Amazon.com Review
In
Bittersweet, Alice Medrich continues her mouthwatering crusade to educate chocoholics everywhere about her passion. With 30 years experience, first at her famous Berkeley bakery, Cocolat, and then as an award-winning cookbook author, there is little Medrich doesn't know about chocolate. And what sets this book apart from all others is her willingness to share what's she's learned.

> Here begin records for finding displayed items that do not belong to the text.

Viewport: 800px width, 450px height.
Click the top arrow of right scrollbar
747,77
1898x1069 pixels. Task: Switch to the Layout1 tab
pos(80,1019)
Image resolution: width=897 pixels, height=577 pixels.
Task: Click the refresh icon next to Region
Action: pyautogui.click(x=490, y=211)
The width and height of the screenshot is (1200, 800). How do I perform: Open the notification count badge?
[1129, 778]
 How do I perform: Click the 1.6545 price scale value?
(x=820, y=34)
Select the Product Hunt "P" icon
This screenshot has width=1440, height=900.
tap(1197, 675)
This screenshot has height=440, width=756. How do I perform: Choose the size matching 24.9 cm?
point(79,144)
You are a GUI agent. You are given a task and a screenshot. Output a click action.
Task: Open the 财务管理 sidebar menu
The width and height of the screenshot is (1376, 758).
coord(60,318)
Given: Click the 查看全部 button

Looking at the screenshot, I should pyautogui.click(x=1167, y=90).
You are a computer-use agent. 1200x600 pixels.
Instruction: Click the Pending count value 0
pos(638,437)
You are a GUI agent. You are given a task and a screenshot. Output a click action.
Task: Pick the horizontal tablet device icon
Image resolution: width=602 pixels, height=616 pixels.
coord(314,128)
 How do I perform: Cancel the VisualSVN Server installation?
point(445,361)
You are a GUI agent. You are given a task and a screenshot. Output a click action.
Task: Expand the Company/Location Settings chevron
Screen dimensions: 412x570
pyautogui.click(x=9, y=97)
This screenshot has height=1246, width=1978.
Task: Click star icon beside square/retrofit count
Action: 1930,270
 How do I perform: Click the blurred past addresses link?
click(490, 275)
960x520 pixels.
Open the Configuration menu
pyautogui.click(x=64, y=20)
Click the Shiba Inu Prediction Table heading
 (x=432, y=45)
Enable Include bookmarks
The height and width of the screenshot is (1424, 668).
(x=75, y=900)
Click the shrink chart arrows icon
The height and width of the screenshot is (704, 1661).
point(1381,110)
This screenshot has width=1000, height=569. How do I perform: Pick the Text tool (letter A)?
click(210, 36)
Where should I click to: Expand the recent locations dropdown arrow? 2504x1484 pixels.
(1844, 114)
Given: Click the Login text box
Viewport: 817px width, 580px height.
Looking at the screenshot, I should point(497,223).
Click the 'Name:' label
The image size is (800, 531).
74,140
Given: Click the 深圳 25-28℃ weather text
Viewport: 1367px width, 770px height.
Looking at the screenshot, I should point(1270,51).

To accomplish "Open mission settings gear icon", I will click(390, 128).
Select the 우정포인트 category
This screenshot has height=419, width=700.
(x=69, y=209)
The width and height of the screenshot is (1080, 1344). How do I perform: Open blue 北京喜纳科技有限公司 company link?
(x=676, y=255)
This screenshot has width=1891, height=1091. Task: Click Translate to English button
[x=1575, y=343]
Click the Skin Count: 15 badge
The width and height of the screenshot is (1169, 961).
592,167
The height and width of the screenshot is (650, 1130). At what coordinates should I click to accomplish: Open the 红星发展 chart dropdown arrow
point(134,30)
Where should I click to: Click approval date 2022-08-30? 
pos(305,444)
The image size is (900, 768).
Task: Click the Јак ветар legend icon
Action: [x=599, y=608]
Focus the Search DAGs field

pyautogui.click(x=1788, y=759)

As the American palate has changed, and we've learned to appreciate better quality chocolate, more and more of it is has become available to us. These premium chocolates come labeled with their percentage of cocoa solids. This delectable book is made practically foolproof thanks to the "chocolate notes" that follow any recipe where the percentage would affect the outcome. In them, Medrich provides equivalencies which allow you to use your favorite chocolate, and tweak the recipe to make it work. She's brutally honest, too, so when she says you can't mess up the rich and magnificent Queen of Sheba cake, or the Cold Creamy Truffles that started her love affair with chocolate, believe her. And when she warns that there are possible pitfalls for novices when attempting Extra Bittersweet Ganache Truffles, read carefully. The vast majority of her recipes, mostly sweet, some savory, are quite simple; her instructions are painstaking and reassuring; and the tales with which she introduces each chapter are enchanting. So dive into Warm Bittersweet Mousse, White Chocolate Ice Cream, Raspberry-Laced Chocolate Cake, or Chocolate-Flecked Cocoa Soufflés, because doing the dirty work has never been so delicious! --Leora Y. Bloom
From Publishers Weekly
Medrich founded the dessert shop Cocolat in Berkeley in 1976 and authored Cocolat and Chocolate and the Art of Low-Fat Desserts, which offered new, more "adult" flavors than the super-sweet tastes in vogue until that time. Today, as Medrich points out in an interestingly market-savvy introduction, the popularity of high-quality brands of chocolate is on the rise, and each of these recipes includes notes about how to alter it using chocolates with a higher percentage of "chocolate liquor," or cocoa bean content. This all sounds highly cerebral, but once Medrich puts her theory into practice in the form of Macadamia Shortbread Brownies, and Grappa, Currants, and Pine Nut Torte, it becomes deliciously clear. Hers are highly inventive creations, grouped in chapters loosely defined more by feel than by strict adherence to categories, such as a group of fluffy confections that includes Intensely Bittersweet Souffles and Melting Chocolate Meringue. Medrich provides a recipe for her signature Queen of Sheba torte, along with detailed notes about how it has evolved over the years. She even uses chocolate in a handful of savory recipes, such as Roasted Squash Soup with Cocoa Bean Cream. Clearly, this author's curiosity is her defining characteristic; her ability to convey the fruits of that curiosity is the readers' good fortune.